I recently attended a law conference in connection with my job. Since it was in Boston, one of my favorite cities, and since the hotel had a pool, I brought my husband and toddling son along.

Is the pool important to my story? No, but the fact that I noticed and cared whether the hotel had a pool or not was a stark reminder that I constantly walk the line between my dual roles of mother and lawyer. As a lawyer, I couldn't care less whether a hotel has a pool. As a mother, I know that pools are high on the list of hotel priorities.

Back to the story . . . While at the conference, I was discussing my family with an older, male attorney. When I told him that my husband stays home with our son while I work full-time (my husband is a writer, which affords him flexibility), he said, "Oh. He's a house-husband!"

Now, if the term "housewife" is insulting, what makes him think that "house-husband" is any less so? How repugnant! Luckily, I live in New York City where it is not unusual for parents to take a dual role in the raising of their children. In fact, so many fathers stay home with their children or share childcare responsibilities with their spouses, that my husband hosts a weekly dad's group. Times are a changin'.

Growing up in the rural Midwest, our neighbors across the street had three boys. Bud stayed home with the kids, while Cyndi worked outside the home. Each of the boys struggled to explain to their friends why their dad was home with them. Each went through a period of embarrassment, anger, and confusion regarding the family's failure to fit within society's traditional model of family life. In the end, each of the children came to peace with their situation and ended up being well-adjusted, forward-thinking adults.

My son will have a different experience. His friends will not question why his mom goes to work each day while his father stays home. His friends will not wonder why his dad cleans the house and his mother does the bills. And hopefully, one day, my son, together with his spouse, will decide the best model for his own family--whatever that means.

In a recent conversation with a group of attorneys, we discussed the impetus for the rise in sexual discrimination cases. I proposed that societal attitutes towards the family are changing, and women are affronted when the workplace fails to follow suit. In other words, "If my husband and I are fine with me working full-time and him staying home, then who are you to tell me that the workplace is not the right place for a mother?!"

I'm not saying that I don't miss my child when I am at work (I do), nor do I mean that I love my son less than I love my job (I don't). [The fact that I even feel the need to mention this is a sad reminder of how deeply engrained societal roles are--people would never assume that a man who works loves his family less].

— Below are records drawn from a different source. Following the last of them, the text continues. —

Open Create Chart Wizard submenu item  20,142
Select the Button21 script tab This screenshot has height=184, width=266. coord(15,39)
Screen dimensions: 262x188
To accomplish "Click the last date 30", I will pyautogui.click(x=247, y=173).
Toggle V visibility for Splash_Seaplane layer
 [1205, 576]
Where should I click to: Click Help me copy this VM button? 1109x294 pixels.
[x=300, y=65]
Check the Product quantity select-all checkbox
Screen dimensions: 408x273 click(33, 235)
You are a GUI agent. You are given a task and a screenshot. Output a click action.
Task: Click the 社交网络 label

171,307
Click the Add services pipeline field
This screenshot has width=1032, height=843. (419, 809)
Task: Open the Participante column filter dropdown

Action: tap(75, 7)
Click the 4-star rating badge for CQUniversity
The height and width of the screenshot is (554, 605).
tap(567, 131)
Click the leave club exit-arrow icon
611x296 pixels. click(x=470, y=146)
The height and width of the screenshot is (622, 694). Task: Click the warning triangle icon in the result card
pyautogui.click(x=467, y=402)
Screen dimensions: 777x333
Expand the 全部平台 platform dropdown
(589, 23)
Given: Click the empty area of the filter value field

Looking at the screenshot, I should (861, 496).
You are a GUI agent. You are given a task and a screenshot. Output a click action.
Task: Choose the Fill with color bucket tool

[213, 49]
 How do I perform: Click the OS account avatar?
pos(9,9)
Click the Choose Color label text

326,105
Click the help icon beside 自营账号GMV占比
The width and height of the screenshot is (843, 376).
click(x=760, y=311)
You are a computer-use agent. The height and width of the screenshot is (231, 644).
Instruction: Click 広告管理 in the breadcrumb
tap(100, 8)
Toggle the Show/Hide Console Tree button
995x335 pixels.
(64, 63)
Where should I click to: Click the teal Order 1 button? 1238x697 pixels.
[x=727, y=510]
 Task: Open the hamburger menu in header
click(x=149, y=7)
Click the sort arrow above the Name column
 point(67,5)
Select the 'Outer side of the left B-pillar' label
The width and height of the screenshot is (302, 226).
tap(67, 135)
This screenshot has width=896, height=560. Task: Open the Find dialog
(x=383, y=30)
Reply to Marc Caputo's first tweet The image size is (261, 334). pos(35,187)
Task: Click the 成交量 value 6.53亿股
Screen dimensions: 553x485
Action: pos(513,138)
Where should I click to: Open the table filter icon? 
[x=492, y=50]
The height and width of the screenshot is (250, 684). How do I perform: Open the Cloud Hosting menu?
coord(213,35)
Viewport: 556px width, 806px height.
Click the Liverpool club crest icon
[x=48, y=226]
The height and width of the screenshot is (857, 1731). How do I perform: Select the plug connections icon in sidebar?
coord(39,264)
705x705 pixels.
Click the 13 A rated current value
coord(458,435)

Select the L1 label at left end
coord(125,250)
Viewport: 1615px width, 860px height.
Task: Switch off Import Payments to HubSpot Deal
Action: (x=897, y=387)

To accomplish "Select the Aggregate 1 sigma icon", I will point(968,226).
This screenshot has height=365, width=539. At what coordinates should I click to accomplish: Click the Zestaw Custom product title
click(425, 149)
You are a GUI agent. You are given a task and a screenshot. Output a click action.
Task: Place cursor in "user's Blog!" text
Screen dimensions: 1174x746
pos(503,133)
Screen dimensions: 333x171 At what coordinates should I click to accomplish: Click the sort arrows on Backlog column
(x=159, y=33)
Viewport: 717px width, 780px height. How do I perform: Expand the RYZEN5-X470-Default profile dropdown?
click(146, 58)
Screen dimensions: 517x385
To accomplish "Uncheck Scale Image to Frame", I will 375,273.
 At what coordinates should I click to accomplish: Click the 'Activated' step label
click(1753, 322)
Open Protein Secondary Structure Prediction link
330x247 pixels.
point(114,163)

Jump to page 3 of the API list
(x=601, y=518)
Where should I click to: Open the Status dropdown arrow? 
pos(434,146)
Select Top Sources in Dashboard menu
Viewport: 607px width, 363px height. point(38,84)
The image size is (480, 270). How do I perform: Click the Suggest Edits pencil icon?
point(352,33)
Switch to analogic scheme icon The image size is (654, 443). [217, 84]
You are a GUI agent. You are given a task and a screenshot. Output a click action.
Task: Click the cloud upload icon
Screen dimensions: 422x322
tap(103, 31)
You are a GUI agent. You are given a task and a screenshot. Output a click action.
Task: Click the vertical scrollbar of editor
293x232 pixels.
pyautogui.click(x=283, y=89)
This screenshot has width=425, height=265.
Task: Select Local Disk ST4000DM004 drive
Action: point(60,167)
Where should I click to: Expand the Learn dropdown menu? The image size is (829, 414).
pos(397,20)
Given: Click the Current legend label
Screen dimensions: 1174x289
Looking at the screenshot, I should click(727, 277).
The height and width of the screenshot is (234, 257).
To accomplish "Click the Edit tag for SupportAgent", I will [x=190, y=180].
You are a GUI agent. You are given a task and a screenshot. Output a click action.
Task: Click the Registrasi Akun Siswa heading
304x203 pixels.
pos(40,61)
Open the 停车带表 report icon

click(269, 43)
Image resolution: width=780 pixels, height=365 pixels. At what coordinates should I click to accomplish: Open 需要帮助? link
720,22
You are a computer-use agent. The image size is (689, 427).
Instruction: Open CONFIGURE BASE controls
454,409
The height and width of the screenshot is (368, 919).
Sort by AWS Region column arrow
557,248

It's just that the workplace is the right place for me.

1 Comments:

Blogger Jessica said...

Amen, sister!

For a while, when my son was 3-6 months old, my college-aged (college drop-out, actually) brother lived with us and was basically our nanny. When I described this arrangement, I sometimes got puzzled looks and questions like, "Is he good with babies?" Or, "Why isn't he working?" These questions would not have arisen if he were my sister instead of my brother. It's so disappointing.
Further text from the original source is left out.